Nadal l'immortale e Sinner che aspetta di salire al trono

Serviranno altre verifiche, tecnico-tattiche (avversari più significativi) e temporali (riuscirà a competere per più settimane consecutive? E al meglio dei cinque set?), ma l’ennesimo rientro di Rafa Nadal è ancora una volta vincente. Il Re della terra battuta è di nuovo sul circuito, 102 giorni dopo la sconfitta contro Thompson a gennaio al torneo di Brisbane. L’uomo delle 112 vittorie su 115 match disputati al Roland Garros, il mancino imbattuto sul rosso per 81 partite (2005-2007), il figlio di Manacor capace di vincere almeno dieci volte Parigi (14), Barcellona (12), Montecarlo (11) e Roma (10), ha sconfitto l’azzurro Flavio Cobolli 6-2/6-3 in un’ora e ventiquattro minuti proprio nell’ATP 500 catalano e nel suo stadio, la “Pista Rafa Nadal”, il campo centrale a lui intitolato nel 2017. Diciamolo subito: non c’è partita.

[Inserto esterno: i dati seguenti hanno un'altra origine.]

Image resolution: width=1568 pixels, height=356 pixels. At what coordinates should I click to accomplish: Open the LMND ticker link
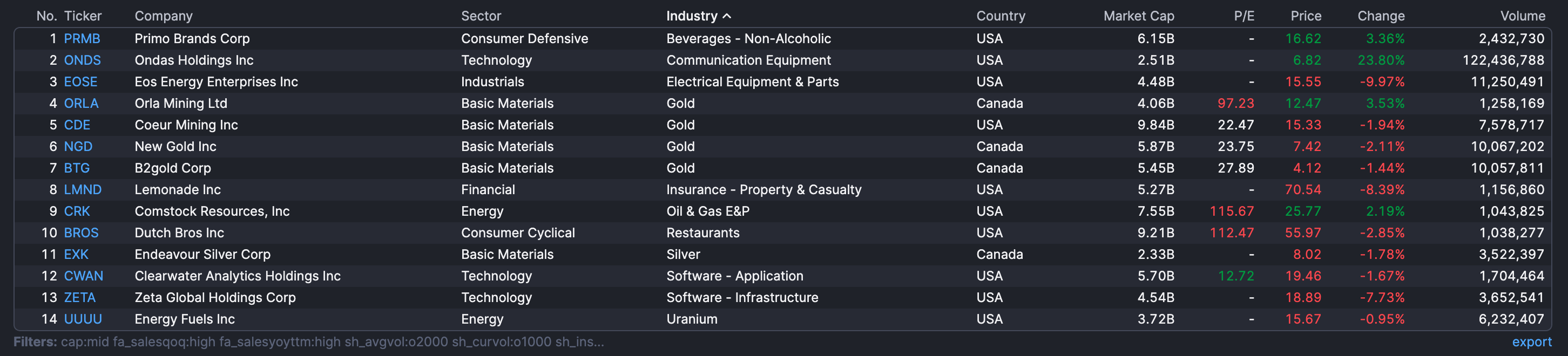(83, 190)
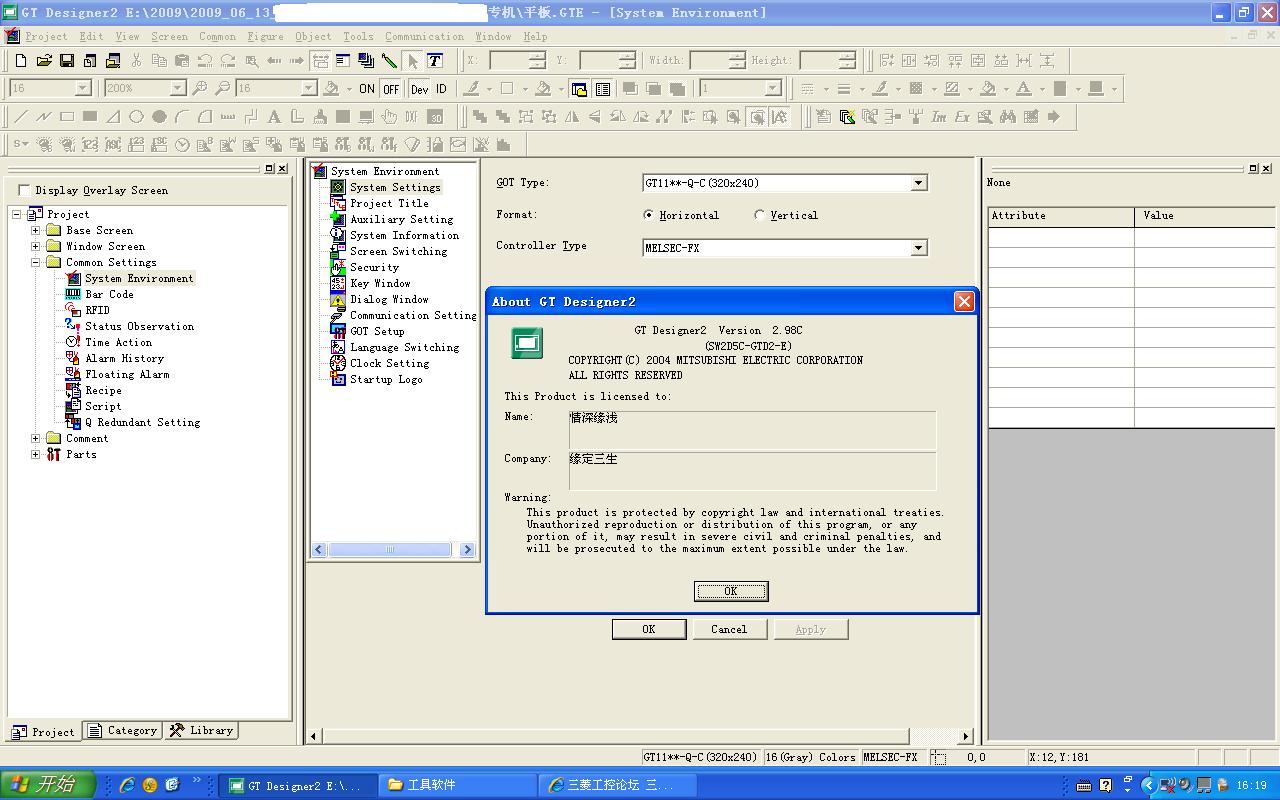1280x800 pixels.
Task: Open the Communication menu
Action: [x=424, y=37]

La super prestazione di Nadal

Nadal si muove con estrema cautela nei primissimi game, il servizio è preciso ma nulla più; tuttavia, Cobolli dall’altra parte della rete vede i 22 Slam che ha in bacheca il maiorchino e sente il peso del confronto. E quando Rafa, con il passare dei minuti, alza il ritmo, per il romano classe 2002 si fa notte fonda. Davanti al suo staff al gran completo (Carlos Moya, Marc Lopez e Carlos Costa), Nadal sforna una buonissima prestazione, probabilmente straordinaria se consideriamo la lunga assenza dai campi nel corso degli ultimi due anni. Dagli US Open 2022, questo di Barcellona è solo il quinto torneo che vede il campione spagnolo ai nastri di partenza. Eppure, con alcuni accorgimenti Rafa c’è. Non potendo più fare i chilometri come una volta, l’obiettivo è chiaro: far durare gli scambi il minimo indispensabile. Ecco perché appena ne ha l’occasione, Nadal spinge forte sia di dritto che di rovescio. E quando nel secondo set si fa sfuggire un break di vantaggio, si rivede la sua naturale predisposizione alla lotta e al rifiuto di una seppur minima resa. Con alcuni scambi degni delle grandi battaglie vinte in passato, Rafa si guadagna così l’accesso al secondo turno contro l’australiano Di Minaur, numero 11 del mondo.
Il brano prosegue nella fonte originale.